_Objective_: Continue the IRC chat log about testing Guile on a Raspberry Pi from its last line.

IRC channel logs

2020-06-17.log

back to list of logs

***drakonis1 is now known as drakonis
***dsmith-w` is now known as dsmith-work
<dsmith-work>wingo: currnet master (has arm patch) compiled and build just fone on a stock rasbian buster rpi.
<dsmith-work>Probably was using the new compiler instead of jit?
<dsmith-work>I mean, with the new compiler, is the jit still used as heavily?
<dsmith-work>However, seems to be stuck n srfi-18.test
<dsmith-work>Running again. All tests pass.
<dsmith-work>Not with JIT_THRESHOLD=0 though.
<dsmith-work>Fails at different places on repeated runs too.
<dsmith-work>So, how do I just run say, "test-language"
<dsmith-work>Like this? ./meta/uninstalled-env test-suite/standalone/test-language
<dsmith-work>Hmm. Can't find q.scm when I do that.
<mwette>maybe meta/guile test-suite/standalone/test-language
<dsmith-work>test-suite/standalone/test-language is a shell script.
<mwette>oh
<mwette>are you trying to run the srfi-18 test?
<dsmith-work>No. It's failing earlier in the "standalone" tests.

_Extracted material_:
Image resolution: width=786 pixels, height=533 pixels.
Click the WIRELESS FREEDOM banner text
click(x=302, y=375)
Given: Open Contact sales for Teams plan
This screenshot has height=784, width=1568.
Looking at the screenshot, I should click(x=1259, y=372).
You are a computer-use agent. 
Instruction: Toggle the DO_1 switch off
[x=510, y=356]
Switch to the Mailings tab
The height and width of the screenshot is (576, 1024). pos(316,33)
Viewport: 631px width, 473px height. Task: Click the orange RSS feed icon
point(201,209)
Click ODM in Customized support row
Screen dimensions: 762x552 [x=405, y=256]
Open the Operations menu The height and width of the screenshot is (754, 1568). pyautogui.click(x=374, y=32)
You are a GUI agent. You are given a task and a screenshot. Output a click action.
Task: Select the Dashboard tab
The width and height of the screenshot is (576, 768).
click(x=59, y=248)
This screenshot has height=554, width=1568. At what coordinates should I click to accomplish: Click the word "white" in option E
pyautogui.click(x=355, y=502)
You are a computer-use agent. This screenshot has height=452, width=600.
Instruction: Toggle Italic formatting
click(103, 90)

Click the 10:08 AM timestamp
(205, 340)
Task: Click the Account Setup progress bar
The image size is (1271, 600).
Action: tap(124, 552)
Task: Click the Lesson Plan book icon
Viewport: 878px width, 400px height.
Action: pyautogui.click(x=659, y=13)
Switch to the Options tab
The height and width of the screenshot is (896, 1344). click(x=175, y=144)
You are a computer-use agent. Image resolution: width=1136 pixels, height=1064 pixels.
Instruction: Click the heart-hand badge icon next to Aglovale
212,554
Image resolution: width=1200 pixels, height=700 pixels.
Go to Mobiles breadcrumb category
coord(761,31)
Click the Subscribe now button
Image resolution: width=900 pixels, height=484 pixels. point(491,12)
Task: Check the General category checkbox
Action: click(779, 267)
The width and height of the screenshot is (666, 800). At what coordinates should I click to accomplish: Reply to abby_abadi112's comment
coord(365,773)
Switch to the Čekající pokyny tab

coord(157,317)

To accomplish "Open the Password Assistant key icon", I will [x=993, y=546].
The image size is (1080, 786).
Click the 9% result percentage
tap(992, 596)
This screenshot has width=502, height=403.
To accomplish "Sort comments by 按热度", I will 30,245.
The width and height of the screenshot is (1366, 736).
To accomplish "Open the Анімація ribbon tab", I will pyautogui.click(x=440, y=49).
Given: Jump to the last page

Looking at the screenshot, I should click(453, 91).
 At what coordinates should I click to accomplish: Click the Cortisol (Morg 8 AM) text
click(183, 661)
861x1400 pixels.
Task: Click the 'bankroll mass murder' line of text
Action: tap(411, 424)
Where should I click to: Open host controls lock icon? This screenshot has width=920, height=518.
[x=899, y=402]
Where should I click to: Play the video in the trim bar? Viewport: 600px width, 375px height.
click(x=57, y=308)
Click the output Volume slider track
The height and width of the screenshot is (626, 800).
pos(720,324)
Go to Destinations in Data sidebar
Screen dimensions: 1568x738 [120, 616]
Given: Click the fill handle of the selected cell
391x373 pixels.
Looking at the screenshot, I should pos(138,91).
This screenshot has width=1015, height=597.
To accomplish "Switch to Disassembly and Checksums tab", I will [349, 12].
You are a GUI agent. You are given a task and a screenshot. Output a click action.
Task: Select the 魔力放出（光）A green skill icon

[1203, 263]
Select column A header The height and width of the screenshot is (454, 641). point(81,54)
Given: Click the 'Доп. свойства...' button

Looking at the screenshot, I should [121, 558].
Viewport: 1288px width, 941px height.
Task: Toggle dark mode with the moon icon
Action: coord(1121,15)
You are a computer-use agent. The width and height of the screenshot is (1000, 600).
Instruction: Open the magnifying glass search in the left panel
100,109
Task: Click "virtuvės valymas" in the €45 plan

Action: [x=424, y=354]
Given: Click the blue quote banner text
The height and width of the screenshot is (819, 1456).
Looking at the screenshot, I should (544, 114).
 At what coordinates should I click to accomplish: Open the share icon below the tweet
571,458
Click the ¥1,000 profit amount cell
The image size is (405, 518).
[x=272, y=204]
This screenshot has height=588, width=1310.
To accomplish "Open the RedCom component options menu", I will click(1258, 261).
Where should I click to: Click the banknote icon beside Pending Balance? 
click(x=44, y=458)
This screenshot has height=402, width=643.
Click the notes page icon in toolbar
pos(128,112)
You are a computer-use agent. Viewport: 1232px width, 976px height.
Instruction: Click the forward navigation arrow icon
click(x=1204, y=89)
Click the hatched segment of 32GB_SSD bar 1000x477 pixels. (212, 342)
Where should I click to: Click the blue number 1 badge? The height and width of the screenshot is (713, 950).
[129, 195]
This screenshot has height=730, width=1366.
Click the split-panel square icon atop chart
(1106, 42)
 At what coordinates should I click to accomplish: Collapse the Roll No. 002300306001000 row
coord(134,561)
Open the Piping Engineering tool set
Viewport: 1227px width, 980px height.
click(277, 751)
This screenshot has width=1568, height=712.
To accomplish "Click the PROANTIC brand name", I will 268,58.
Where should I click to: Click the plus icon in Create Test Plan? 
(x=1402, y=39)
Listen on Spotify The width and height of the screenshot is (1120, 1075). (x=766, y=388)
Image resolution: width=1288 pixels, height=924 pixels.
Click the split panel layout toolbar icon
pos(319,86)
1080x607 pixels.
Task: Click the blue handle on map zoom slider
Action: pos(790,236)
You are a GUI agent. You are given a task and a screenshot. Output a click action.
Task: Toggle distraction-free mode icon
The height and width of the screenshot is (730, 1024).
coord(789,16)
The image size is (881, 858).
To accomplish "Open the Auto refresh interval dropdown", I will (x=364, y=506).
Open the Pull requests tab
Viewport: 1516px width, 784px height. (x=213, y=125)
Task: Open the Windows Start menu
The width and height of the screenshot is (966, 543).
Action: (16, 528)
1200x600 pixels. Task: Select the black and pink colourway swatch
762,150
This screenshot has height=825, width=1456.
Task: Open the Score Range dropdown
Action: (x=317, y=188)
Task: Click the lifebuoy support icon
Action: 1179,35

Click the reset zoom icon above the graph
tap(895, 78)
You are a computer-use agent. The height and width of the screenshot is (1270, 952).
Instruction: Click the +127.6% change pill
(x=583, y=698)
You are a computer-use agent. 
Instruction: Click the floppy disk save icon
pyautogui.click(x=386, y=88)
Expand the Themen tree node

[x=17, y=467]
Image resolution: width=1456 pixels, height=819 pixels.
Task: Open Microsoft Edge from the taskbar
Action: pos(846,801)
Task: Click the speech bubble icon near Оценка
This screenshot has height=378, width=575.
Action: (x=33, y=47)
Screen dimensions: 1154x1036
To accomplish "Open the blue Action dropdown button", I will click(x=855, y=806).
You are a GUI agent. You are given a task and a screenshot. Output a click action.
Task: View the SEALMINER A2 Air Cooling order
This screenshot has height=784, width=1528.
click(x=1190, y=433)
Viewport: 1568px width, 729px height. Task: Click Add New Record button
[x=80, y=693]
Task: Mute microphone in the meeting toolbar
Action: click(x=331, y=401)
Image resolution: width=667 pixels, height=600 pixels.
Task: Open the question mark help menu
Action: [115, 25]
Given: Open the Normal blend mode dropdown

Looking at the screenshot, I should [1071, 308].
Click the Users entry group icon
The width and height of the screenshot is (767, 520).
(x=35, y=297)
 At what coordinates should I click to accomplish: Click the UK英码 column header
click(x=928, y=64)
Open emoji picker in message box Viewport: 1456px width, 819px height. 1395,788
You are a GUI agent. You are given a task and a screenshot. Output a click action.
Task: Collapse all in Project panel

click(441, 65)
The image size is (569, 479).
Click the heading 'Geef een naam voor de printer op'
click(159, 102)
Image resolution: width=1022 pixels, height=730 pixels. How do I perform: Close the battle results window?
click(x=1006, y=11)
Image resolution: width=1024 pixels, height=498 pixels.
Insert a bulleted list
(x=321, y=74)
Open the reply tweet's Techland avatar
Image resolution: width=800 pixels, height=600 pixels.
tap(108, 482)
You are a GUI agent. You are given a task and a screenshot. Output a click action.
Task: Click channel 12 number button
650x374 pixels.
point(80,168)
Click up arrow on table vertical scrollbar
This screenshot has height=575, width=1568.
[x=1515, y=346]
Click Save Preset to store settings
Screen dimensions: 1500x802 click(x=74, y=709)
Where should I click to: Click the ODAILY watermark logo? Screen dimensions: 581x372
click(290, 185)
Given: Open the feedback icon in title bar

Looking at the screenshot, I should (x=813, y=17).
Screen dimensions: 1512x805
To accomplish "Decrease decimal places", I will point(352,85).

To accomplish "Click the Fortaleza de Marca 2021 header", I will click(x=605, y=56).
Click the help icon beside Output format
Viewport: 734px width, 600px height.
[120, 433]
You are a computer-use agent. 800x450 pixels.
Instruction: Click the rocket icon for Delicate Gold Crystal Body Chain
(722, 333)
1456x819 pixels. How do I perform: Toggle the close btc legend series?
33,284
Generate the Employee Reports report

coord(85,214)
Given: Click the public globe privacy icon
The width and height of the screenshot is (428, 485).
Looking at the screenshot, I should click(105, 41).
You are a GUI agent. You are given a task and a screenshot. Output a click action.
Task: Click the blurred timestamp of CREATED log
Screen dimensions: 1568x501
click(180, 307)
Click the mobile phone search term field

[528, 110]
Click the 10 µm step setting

_The answer_:
<dsmith-work>With JIT_THRESHOLD=0
<dsmith-work>mwette: to recap, first "make check" hung on the srfi-18 test. Second "make check" finsihed with no errors.
<dsmith-work>GUILE_JIT_THRESHOLD=0 make check has several failures in the "standalone" tests.
<dsmith-work>And not always the same tests fail.
<dsmith-work>So I wanted to just run one of the failing tests.
<dsmith-work>test-language was one.
<dsmith-work>But I can't seem to run it at all.
<dsmith-work>regardless of the jit threshold
<dsmith-work>And this on and armv7 rpi3
<mwette>Yea, trying to narrow down is what I'd do.
<mwette>Are you building in the source dir or in separate build dir?
<dsmith-work>In source
<dsmith-work>And here is what makes it hard. "GUILE_JIT_THRESHOLD=0 ./meta/guile" worked 11 times and filed with a segfault on the 12th.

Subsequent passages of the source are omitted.